5. Entire Agreement. This Agreement, including the Term Sheet, Schedules, Terms and Conditions and applicable addenda constitutes the entire agreement between the parties regarding the subject matter of this Agreement, and supersedes any and all prior agreements pertaining to the subject matter hereof. 

6. Modification. This Agreement may not be modified except by written instrument duly executed by the Parties.

7. Assignments. This Agreement cannot be assigned by Customer without the written consent of Nextep. It is expressly understood and agreed between the Parties that this Agreement may be assigned by Nextep at its sole discretion at any time without notice to the Customer. Customer agrees that Nextep may provide services described in the Agreement through an affiliate. 

8. Waiver. The failure of any Party to enforce at any time the provisions of this Agreement shall not be construed as a waiver of any provision or of the right of such party thereafter to enforce each and every provision of this Agreement. 

9. Severability. Should any term, condition or provision of this Agreement be held to be invalid or unenforceable, the balance of this Agreement shall remain in force and shall stand as if the unenforceable part did not exist.

10. Counterparts.
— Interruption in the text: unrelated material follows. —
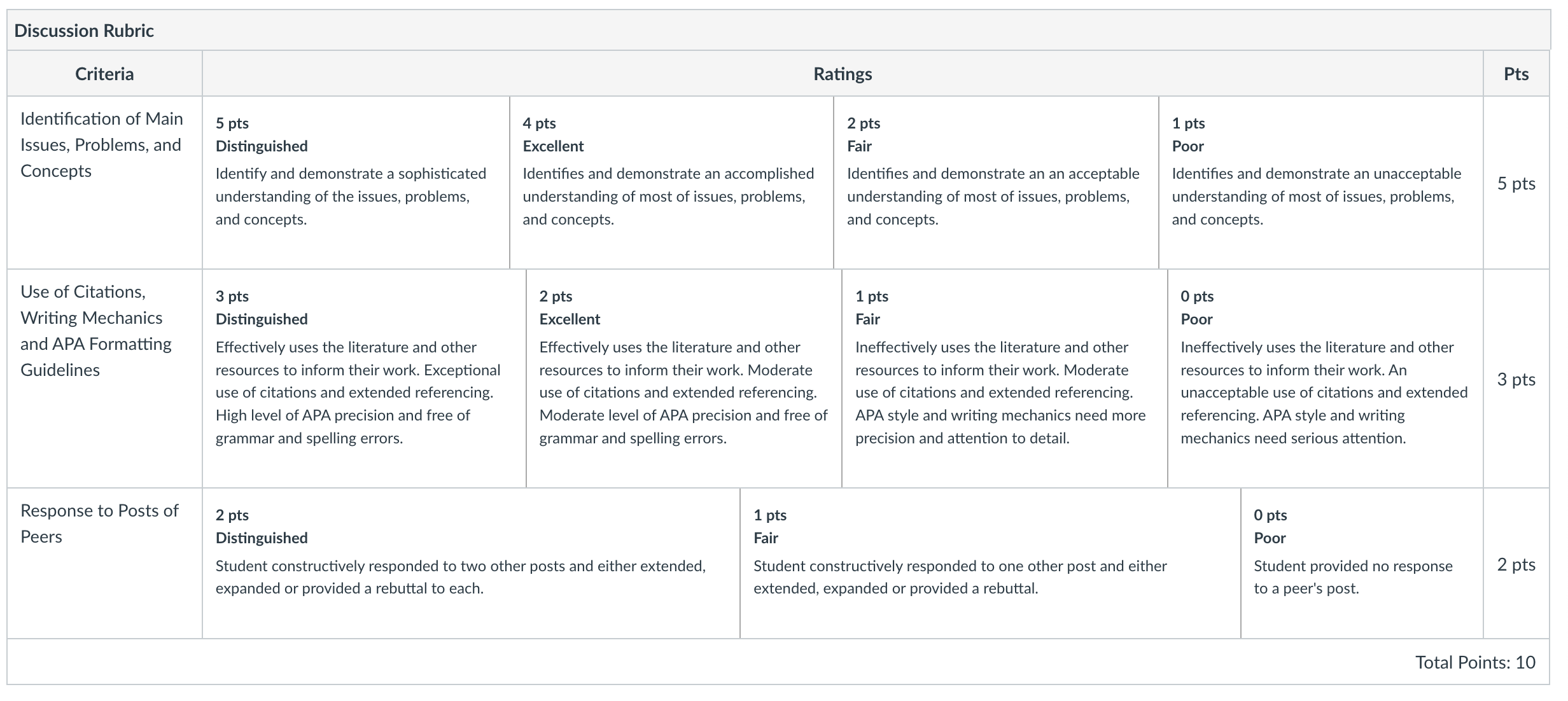1568x701 pixels.
Task: Click the Pts column header
Action: pos(1516,74)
This Agreement may be executed in any number of counterparts all of which together shall be considered one instrument.

11. Representations. Customer represents and warrants that (a) it has full power, authority and legal right to execute, deliver and perform this Agreement; (b) it has disclosed all investigations, lawsuits, adversarial proceedings, employment agreements, collective bargaining agreements, and employment related claims to Nextep; (c) that all wages and benefits due prior to the Effective Date have been paid to WSEs; (d) it is not a government contractor; and (e) all WSEs are United States citizens or have provided proof of employment eligibility documents accepted by the USCIS or its predecessors at the time of WSE’s hire.

12. Interpretation. With respect to any dispute concerning the meaning of this Agreement, this Agreement shall be interpreted as a whole with reference to its relevant provisions and in accordance with its fair meaning, and no part of this Agreement shall be construed against Nextep on the basis that Nextep drafted it. This Agreement shall be viewed as if prepared jointly by Nextep and Customer.

13. Survival. All of the confidentiality, liability and indemnification provisions of this Agreement, and all other provisions of this Agreement that by their nature should survive, shall survive the termination or expiration of this Agreement.

14. Headings. The section and other headings contained in this Agreement are for reference purposes only and shall not affect the meaning or interpretation of this Agreement.

15. No Third Party Beneficiary. The Parties acknowledge and agree that this Agreement creates no rights for or in favor of any person or third party not a party to this Agreement, and that no such person may place any reliance hereon.

16. State Licensure. For purposes of applicable state licensing laws, we are operating as a professional employer organization (also referred to as in some states as a Staff Leasing Company, PEO or Employee Leasing Company). In addition, the term Worksite Employee, as used herein, is synonymous with the terms “Assigned Employee,” “Leased Employee,” “Covered Employee,” and “Co-employee” as used in various state licensing statutes.